The Ca2+-sensitive dye quin 2 was used to monitor Ca2+ levels and to follow Ca2+ transients in suspensions of isolated toad (Bufo marinus) smooth muscle cells, whose contractile activity was monitored with a Coulter counter. Single cells were not utilized to follow Ca2+ changes involved with contraction because of problems of rapid dye bleaching and due to photosensitization of smooth muscle cells loaded with quin 2. High levels of quin 2 loading (2-5 mM) severely prolonged (time course increase greater than 3 times), or completely inhibited, contractile responses to carbachol or potassium depolarization. Lower levels (less than 1 mM) produced adequate fluorescent signals, even at the single cell level, and allowed contractile responses of normal magnitude, although with somewhat prolonged (2-3 times) time course.

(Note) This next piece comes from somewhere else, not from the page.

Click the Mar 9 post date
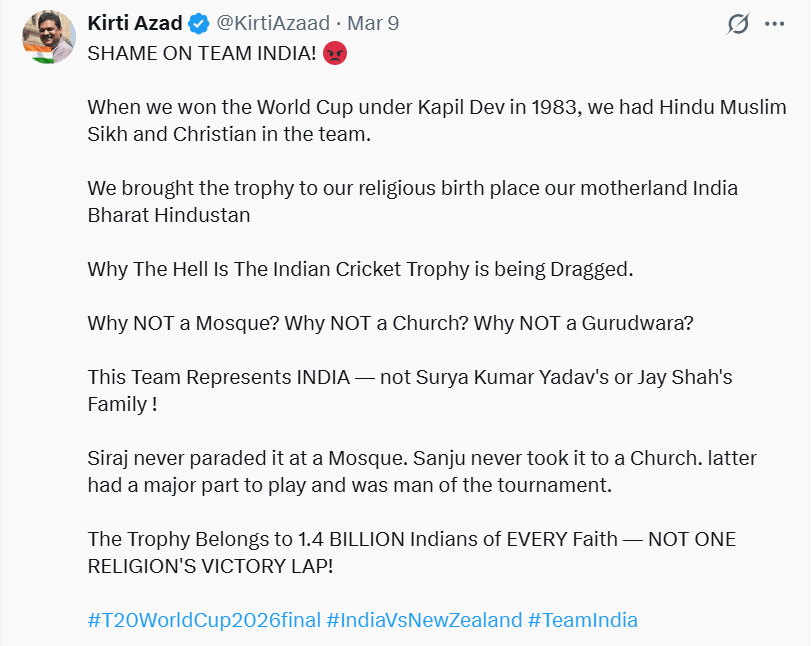 pos(372,23)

Resting Ca2+ concentrations determined using quin 2 at these lower levels were 129 +/- 3 nM, a value that closely coincided with that measured in the same cell type using Ca-sensitive microelectrodes, or an alternate, more highly fluorescent dye, Fura-2. Resting Ca2+ was highly dependent on the extracellular Ca2+ concentration that appeared to effect intracellular Ca2+ (Cai2+) both by altering the driving force on Ca2+ cross the membrane, as well as the Ca2+ permeability of the cell itself. A small but significant relaxation was observed in response to the lowering of cytoplasmic Ca2+ below resting levels. After carbachol or K+ addition, fluorescent transients peaked significantly before the onset of contraction, which was also transient. Isoproterenol, a known relaxant of these cells, caused a small decrease in Cai2+ (approximately 40 nM) below rest, when applied in maximal dosage (10(-4) M). Isoproterenol also consistently diminished the Ca2+ transient induced by excitatory stimuli such as carbachol or K+. These results indicate that changes in contractility may be directly linked to changes in free cytoplasmic Ca2+ in smooth muscle cells.